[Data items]

**********

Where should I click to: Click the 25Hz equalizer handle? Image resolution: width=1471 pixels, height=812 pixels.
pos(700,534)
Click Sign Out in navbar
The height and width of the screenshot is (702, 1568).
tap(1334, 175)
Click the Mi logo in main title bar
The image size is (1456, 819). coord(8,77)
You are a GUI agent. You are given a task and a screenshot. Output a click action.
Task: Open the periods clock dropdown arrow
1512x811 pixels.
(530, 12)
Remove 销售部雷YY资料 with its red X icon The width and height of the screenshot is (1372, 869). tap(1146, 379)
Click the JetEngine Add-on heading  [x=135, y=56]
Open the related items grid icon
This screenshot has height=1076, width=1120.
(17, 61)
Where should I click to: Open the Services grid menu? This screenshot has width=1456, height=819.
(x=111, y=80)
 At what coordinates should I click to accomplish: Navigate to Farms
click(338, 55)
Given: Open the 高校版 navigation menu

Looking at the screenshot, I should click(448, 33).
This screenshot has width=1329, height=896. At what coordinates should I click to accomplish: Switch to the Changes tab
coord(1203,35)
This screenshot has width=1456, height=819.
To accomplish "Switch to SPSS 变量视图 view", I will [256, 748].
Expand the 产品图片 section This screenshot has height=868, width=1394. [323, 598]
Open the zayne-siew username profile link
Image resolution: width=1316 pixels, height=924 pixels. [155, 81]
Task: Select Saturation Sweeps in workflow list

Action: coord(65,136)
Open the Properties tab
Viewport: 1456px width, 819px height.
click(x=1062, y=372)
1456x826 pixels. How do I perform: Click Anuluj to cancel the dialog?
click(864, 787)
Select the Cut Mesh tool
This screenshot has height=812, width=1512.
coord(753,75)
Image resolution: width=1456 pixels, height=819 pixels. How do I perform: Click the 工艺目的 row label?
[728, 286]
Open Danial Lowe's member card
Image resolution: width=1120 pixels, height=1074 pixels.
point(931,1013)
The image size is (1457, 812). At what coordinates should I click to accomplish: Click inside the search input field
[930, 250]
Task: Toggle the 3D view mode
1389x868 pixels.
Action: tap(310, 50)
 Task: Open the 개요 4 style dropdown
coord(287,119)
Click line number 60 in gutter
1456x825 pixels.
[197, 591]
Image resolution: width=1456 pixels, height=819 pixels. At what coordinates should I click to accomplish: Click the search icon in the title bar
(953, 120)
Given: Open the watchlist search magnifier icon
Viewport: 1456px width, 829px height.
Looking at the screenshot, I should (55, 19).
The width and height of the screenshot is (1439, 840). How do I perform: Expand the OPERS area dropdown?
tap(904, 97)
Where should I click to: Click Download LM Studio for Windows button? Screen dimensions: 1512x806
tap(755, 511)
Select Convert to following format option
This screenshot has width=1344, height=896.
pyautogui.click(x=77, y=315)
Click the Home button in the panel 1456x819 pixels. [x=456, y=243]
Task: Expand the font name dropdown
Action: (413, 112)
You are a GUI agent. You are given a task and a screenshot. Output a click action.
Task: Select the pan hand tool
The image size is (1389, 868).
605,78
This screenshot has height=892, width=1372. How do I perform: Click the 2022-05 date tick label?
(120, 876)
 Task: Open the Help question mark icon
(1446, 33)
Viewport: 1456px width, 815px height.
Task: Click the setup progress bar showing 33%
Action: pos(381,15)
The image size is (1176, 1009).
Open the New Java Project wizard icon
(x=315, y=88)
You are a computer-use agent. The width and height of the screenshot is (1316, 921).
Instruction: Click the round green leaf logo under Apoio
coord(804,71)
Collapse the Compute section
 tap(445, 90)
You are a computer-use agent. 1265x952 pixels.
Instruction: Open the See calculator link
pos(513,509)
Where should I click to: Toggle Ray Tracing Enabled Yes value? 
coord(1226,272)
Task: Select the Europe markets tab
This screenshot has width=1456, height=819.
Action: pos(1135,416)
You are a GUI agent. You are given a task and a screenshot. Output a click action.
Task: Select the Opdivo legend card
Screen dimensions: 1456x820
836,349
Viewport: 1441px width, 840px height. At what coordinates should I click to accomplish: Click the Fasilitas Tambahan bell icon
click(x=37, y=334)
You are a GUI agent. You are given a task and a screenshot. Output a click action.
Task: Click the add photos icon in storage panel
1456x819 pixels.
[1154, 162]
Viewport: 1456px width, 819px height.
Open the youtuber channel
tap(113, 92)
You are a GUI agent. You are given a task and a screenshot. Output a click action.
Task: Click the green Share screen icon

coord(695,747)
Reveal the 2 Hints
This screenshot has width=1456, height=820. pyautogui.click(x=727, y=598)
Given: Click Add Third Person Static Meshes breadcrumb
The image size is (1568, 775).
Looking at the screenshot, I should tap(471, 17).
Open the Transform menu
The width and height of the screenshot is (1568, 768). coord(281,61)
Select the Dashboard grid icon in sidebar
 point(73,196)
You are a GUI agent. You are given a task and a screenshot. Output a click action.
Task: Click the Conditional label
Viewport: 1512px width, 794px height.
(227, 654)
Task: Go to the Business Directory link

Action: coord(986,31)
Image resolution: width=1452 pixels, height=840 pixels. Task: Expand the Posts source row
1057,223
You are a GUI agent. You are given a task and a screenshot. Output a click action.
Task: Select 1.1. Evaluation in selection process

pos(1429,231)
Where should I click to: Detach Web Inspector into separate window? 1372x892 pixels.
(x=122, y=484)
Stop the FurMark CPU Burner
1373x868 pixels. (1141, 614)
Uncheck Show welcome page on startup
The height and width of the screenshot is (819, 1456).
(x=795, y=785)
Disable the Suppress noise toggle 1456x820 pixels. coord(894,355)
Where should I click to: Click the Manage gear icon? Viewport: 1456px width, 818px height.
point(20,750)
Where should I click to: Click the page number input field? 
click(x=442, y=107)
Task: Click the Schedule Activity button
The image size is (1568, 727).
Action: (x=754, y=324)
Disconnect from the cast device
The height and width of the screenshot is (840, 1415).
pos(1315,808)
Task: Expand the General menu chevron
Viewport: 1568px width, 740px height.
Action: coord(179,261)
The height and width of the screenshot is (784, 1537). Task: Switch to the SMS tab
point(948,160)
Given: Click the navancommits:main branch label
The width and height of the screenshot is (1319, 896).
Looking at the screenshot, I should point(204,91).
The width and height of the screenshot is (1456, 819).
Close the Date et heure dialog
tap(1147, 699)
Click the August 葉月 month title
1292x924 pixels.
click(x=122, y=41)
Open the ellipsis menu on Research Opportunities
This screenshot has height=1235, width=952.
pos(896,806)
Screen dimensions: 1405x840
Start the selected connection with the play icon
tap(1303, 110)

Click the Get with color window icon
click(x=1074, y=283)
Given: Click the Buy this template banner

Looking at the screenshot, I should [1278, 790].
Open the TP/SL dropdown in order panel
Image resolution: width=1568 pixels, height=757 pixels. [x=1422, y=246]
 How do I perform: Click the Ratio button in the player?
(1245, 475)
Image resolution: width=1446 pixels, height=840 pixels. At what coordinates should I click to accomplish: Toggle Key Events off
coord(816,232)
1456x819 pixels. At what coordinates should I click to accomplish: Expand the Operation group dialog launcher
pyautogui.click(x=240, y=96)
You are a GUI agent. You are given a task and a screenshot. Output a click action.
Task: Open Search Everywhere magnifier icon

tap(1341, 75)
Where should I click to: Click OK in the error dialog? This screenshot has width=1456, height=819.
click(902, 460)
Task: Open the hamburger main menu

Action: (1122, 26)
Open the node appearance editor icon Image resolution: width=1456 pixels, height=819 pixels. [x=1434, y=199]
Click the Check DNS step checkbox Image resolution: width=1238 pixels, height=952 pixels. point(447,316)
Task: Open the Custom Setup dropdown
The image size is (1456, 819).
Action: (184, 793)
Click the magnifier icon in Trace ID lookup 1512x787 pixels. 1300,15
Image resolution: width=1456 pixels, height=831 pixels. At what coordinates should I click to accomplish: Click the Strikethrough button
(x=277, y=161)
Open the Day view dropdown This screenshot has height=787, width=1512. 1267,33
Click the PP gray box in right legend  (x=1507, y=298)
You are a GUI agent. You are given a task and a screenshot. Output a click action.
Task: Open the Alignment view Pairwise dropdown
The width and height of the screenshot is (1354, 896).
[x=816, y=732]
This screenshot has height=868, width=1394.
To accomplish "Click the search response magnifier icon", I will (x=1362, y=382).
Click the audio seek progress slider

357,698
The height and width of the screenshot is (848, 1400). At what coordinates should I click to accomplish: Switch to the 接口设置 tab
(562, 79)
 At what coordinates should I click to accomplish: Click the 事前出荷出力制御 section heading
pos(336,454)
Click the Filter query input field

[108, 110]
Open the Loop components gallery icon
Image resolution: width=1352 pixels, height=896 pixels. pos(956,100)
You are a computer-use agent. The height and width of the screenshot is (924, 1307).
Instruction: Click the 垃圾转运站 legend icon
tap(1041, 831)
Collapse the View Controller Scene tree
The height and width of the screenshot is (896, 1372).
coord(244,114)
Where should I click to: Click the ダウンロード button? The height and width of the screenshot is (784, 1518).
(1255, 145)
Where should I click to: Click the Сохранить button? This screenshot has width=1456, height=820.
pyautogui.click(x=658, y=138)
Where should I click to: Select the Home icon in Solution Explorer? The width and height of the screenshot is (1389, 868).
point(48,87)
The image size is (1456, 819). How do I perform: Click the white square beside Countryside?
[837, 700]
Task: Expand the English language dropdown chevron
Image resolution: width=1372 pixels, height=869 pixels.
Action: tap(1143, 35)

**********

PROBLEM REQUIREMENTS
Scan the lines above for the word "tool". Return each one that has it.

ANSWER SPACE
Select the Cut Mesh tool
Task: Select the pan hand tool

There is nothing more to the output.